Feature words play an important role in the relation quintuple extraction task. These words act as triggers to guide relational ternary extraction [5]. We define a feature word as a key word that assists in the extraction of relational quintuples and establishes the relevance of the original sentence after the construction of a knowledge graph. Thus, the feature words decide which contribute to the specific type and act as a kind of relation prompt. These feature words are added to the knowledge graph interface to increase the degree of connectivity, allowing users to obtain more relevant information when querying the knowledge graph. Thus, the task is defined as the extraction of relational quintuples and feature words from each sentence in the dataset. Similar to this idea, Yan et al. [6] used feature words as boundaries to restrict the position of entities during extraction. However, these labeling processes consume resources due to boundary labeling. Zhu et al. [7] used feature words for relational ternary extraction in the urban rail domain, but they still used the hidden semantics of the feature words without feature word labeling, instead of outputting the feature words themselves with the supervision method. As a result, there was no improvement in graph connectivity at the time of graph construction. From the above, it is known that the feature words can provide self-enhancing information for the extraction process. However, since these feature words are unlabeled, we consider using “associative supervision” [8] to extract these words during quintuple extraction, unlike existing semi-supervised schemes. Using such a supervised method, we are the first to propose the direct output of feature words.
The word-based approach provides a model design perspective that influences the relationship classification results. Because of the pre-trained model and the large language model, the semantic features are no longer the bottleneck; therefore, it is very important to retrieve the text expression or separate the targets from the sentence. In Li’s work, the relation results of the expression and the predefined templates were encoded to generate a fine-grained semantic representation [9], which injects more link features into the training model. Learning the features from existing results [10] can generate global features and enrich the pattern information in the current sample. In addition, when the training data change and the head and tail entities are arranged in order and disorder, the ordering of the two entities in the quintuple can be learned [11]. Remarkable improvements in the word-based solution show that both the modified model and the refined data are required. This approach can be of use in the extraction of feature words in conjunction with relational quintuples.
Despite its success in using words, this approach still has a number of shortcomings in setting fixed words as feature words. The fixed words, regarded as templates, are not flexible enough in their meaning, which may result in redundant or missing information. This problem is simply compensated for by the feature words drawn from the original sample, considered as self-adaptive feature words. Figure 1 shows the fixed feature words improved by these words. In order to increase the relevance of the knowledge graph, we link the feature words to the origin graph. Figure 2 shows the comparison of those with and those without feature words. Here, we use examples of extracting relational quintuples in common scenarios to help us to understand them. In fact, in the knowledge graph constructed from the scientific texts, these feature words can play the same role as informational cues. They can establish connections with professional knowledge and help users to understand the relevant work in the field. Therefore, using the associative supervision method to improve the recognizability of the samples is an appropriate solution.

Records
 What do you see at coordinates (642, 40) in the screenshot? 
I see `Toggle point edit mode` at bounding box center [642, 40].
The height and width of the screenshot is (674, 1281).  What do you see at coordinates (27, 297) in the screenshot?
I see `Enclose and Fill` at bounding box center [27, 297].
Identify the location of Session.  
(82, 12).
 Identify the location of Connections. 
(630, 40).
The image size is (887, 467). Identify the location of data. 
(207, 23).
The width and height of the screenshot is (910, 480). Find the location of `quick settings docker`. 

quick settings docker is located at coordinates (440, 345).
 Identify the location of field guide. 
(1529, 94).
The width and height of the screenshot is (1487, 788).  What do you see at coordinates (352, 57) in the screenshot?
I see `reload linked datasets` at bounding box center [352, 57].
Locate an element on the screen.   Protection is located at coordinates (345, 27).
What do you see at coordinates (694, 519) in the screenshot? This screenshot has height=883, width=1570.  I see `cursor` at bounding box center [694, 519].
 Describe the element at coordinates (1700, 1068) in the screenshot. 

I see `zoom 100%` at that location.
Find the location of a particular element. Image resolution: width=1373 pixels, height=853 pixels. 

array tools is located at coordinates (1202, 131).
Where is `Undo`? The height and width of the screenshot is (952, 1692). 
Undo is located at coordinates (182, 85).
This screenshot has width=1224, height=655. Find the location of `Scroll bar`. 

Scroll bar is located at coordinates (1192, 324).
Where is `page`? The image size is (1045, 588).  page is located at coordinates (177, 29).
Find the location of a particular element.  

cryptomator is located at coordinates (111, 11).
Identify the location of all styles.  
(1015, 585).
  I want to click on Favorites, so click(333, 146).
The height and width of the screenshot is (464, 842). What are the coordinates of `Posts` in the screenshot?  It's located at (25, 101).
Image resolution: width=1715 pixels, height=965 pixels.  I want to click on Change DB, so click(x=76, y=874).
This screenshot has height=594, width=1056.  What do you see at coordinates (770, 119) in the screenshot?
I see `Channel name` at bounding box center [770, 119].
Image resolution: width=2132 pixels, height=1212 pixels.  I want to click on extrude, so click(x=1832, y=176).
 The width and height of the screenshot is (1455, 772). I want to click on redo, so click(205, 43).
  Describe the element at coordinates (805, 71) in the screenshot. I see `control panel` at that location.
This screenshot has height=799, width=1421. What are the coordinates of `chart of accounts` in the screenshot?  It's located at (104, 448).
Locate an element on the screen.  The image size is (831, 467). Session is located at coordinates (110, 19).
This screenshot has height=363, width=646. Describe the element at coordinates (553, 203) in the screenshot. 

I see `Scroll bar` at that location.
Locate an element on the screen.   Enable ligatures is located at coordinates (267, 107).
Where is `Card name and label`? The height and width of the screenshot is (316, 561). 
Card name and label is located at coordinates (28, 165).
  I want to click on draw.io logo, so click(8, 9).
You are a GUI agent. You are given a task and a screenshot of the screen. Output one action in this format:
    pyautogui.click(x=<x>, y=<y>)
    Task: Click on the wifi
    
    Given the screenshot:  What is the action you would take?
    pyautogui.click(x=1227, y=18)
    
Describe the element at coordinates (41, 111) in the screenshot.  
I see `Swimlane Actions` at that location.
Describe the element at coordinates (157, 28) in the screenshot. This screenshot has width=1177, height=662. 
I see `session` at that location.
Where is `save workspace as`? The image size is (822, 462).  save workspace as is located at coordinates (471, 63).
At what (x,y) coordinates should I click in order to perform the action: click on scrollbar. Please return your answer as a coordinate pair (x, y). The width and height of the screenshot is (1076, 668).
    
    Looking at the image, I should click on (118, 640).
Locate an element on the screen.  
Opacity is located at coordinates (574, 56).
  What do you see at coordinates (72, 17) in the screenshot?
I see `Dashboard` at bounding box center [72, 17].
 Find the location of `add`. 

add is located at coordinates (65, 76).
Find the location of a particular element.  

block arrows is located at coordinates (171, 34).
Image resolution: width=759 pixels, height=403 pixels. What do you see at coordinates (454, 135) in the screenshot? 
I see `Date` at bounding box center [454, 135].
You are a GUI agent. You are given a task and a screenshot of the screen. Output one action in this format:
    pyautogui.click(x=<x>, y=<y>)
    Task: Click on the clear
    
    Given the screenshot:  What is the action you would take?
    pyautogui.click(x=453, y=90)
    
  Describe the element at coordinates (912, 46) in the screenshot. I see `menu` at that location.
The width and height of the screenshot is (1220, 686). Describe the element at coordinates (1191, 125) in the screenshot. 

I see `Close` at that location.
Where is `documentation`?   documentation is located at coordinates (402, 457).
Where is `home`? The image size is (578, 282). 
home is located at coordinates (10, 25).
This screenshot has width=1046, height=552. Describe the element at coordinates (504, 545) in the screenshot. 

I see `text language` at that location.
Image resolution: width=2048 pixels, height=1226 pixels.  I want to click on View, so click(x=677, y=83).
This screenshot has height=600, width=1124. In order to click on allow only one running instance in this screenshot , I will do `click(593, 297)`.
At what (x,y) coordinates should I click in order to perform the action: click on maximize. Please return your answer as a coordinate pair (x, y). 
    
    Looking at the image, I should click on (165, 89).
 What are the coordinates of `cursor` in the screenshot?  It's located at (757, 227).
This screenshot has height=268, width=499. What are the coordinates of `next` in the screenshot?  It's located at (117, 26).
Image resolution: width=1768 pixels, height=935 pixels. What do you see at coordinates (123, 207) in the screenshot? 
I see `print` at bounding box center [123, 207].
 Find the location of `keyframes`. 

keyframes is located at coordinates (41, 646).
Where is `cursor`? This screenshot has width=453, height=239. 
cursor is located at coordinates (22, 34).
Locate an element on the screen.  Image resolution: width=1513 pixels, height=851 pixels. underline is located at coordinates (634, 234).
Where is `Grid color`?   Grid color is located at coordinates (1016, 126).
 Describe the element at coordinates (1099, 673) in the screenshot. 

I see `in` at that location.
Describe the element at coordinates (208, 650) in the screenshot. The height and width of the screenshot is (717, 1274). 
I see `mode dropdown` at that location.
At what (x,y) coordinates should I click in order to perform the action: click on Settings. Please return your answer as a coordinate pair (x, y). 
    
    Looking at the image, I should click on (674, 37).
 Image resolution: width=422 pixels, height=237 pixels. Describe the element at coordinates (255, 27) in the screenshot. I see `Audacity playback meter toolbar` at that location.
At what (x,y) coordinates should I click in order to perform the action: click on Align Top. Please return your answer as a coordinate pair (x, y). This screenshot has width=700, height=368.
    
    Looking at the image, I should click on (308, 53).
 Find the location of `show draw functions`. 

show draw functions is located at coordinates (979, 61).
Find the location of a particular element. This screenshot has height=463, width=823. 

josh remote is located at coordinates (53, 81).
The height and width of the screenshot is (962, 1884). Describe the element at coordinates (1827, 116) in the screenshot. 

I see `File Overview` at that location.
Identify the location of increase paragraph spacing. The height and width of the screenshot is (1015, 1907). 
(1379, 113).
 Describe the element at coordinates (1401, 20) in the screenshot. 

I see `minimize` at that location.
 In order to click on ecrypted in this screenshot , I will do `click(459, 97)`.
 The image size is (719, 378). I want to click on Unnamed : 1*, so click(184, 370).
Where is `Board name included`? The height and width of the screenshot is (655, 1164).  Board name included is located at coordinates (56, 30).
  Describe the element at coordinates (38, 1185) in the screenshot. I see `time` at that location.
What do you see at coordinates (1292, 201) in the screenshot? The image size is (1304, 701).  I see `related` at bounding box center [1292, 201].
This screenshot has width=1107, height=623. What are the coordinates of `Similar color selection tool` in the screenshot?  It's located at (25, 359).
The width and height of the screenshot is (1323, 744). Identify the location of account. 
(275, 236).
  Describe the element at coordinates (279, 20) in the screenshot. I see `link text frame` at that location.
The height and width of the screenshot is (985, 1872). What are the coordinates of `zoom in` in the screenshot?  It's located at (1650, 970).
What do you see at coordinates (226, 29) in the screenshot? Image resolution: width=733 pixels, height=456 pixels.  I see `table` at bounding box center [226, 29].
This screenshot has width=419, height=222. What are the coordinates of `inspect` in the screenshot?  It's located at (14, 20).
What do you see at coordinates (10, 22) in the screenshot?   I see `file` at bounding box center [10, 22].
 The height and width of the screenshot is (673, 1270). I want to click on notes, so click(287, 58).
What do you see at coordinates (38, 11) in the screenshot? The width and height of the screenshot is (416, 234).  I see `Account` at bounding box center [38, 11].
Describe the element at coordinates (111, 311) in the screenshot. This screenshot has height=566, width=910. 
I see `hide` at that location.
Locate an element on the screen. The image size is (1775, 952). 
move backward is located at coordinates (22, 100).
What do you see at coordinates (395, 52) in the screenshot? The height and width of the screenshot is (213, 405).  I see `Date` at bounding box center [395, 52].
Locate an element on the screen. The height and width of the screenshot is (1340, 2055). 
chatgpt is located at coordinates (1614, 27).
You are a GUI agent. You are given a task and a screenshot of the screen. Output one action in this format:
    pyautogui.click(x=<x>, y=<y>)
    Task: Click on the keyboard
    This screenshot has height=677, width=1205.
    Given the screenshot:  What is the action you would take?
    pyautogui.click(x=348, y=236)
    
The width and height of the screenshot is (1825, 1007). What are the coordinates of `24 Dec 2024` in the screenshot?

## The tasks
A – In the passage on feature words in quintuple extraction, what did Yan et al. use feature words for?
B – Write what comes next in the passage on feature words in quintuple extraction, starting after its final sentence.

## Answers per task
A – They used them as boundaries to restrict the position of entities during extraction.

B –
In this paper, we begin our work with the goal of enabling the self-adaptive feature words method (SAFW) to find descriptions of problem solutions. SAFW aims to explore how to extract both relational quintuple and sample feature words. To the best of our knowledge, this is the first hybrid supervised method for the extraction task of multiple targets. Our approach is to allow SAFW to generate specific feature words for each sample by extracting words from the source sentences and guiding the extraction of these feature words with the help of the quintuple results. To extract useful information as keywords from the distorted sentences, we propose a multi-turn vector resampling module to redistribute the weights of the words and combine them with the initial weights to obtain a unique set of candidates. As a result, SAFW can extract adaptive feature words for each input and compute them for target discrimination. Specifically, after sentence encoding, we use a pointer network [12] to iteratively down-sample the words and generate combinatorial vectors to represent them. Then, we use a fixed template filling strategy to find the head and tail entities, as in the work of Li et al. [9]. Since these feature words obtained after sampling are again used as inputs for relational quintuple extraction, we can assume that they are supervised by the quintuples. Such re-arrangement, re-screening, and the application of external data [13] inspire our method. This improves the generalization performance and removes noise from our training data. Lexical applications such as guiding words [14,15], robustness [16,17], and low data resources [18,19] have inspired similar approaches of this type.
In short, SAFW can be summarized as the generation of feature words by each training sample first, and then combining them with fixed template matching to find the relation and entity parts. The experiments show that SAFW significantly outperforms the existing methods. The contributions of this paper are as follows:
We introduce a novel viewpoint that generates feature words from all of the dataset and its derived data to guide the model to extract the relation quintuple. For training data, this is a simple and data-saving supplementary mechanism.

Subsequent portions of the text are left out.